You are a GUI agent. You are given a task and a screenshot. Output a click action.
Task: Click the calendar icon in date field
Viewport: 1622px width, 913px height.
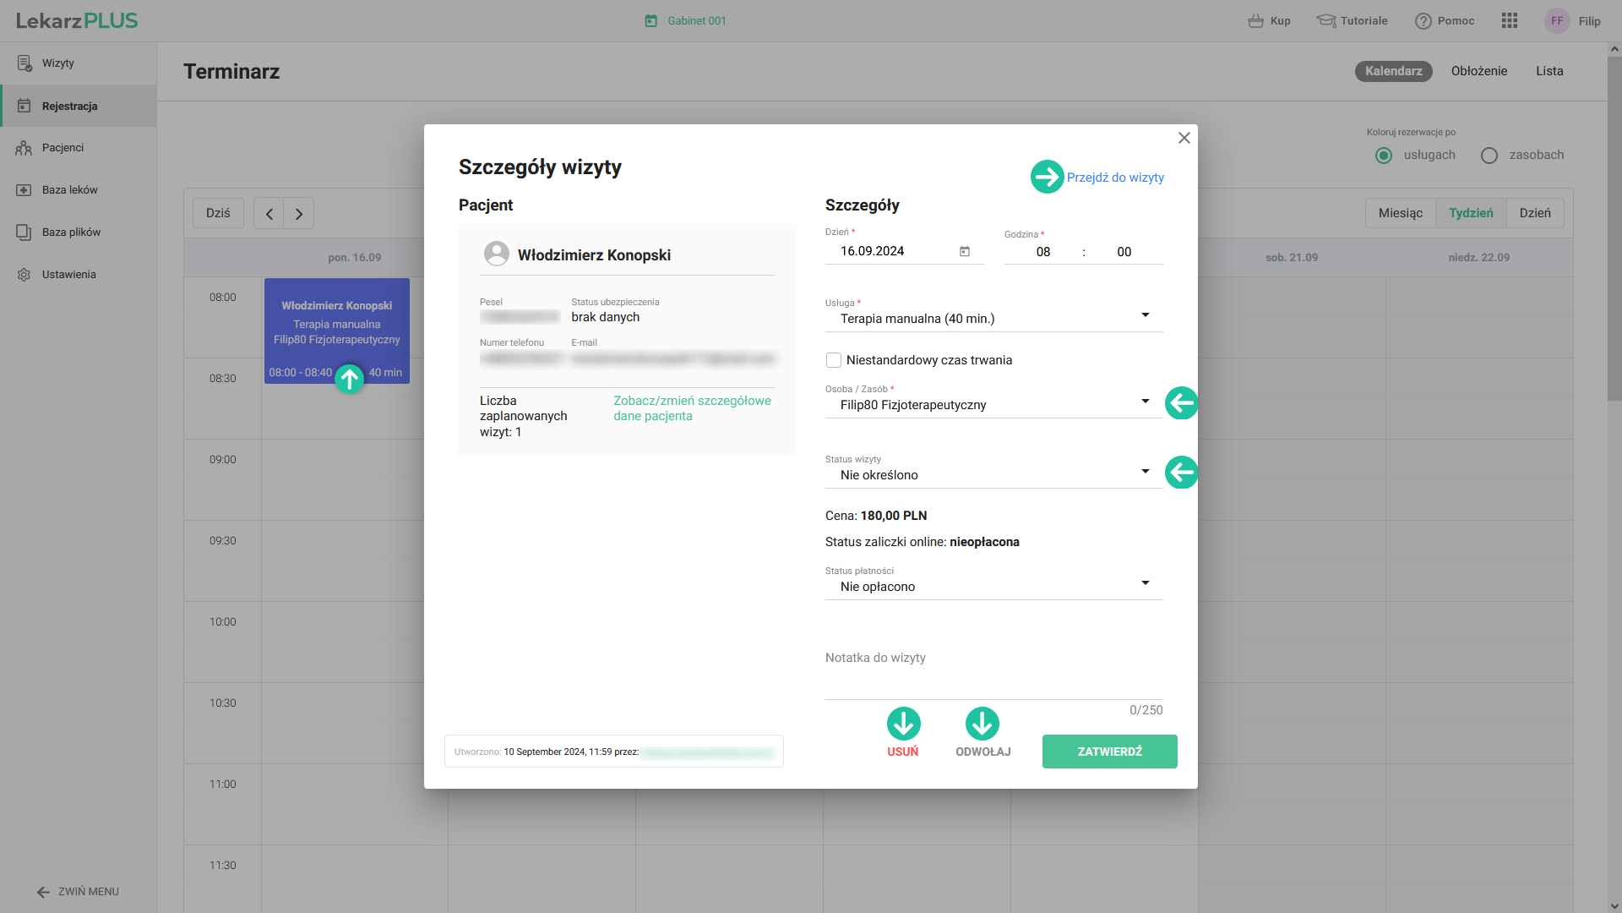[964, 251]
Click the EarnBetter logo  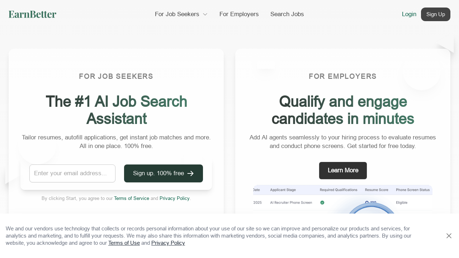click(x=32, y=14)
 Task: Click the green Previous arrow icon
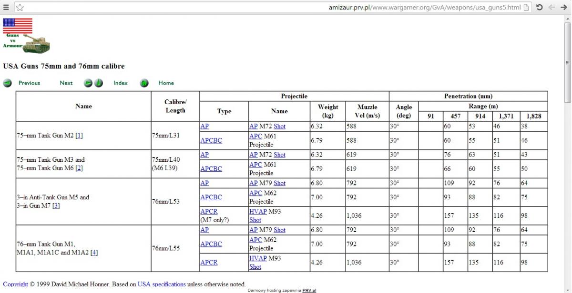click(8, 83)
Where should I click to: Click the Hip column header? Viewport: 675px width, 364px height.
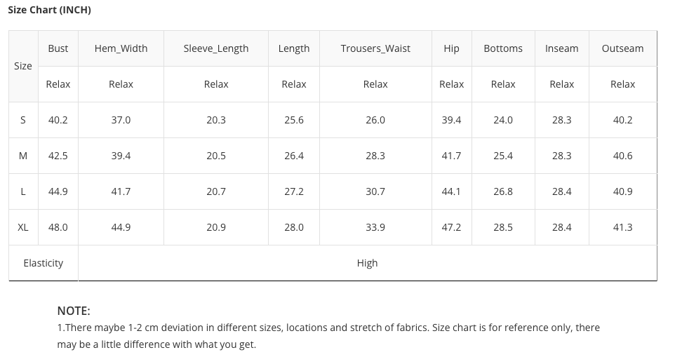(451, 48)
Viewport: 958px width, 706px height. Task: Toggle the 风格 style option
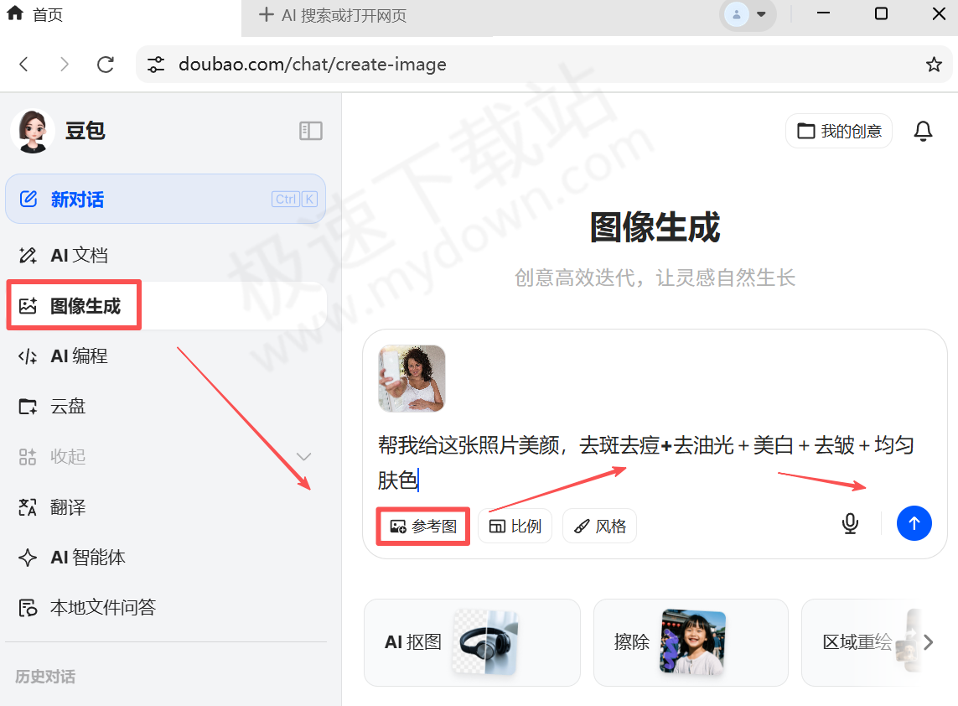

◆ Short task:
Rewrite the records from the line holding "Task: Click the green Previous arrow icon" through the end of the records, both ends included, switching "Viewport" to "Screen" and keeping everything else the same. Leave the pictures out of your answer.

◆ Output for this task:
 Task: Click the green Previous arrow icon
click(8, 83)
Where should I click to: Click the Hip column header? Screen: 675px width, 364px height.
(451, 48)
Screen: 958px width, 706px height. Task: Toggle the 风格 style option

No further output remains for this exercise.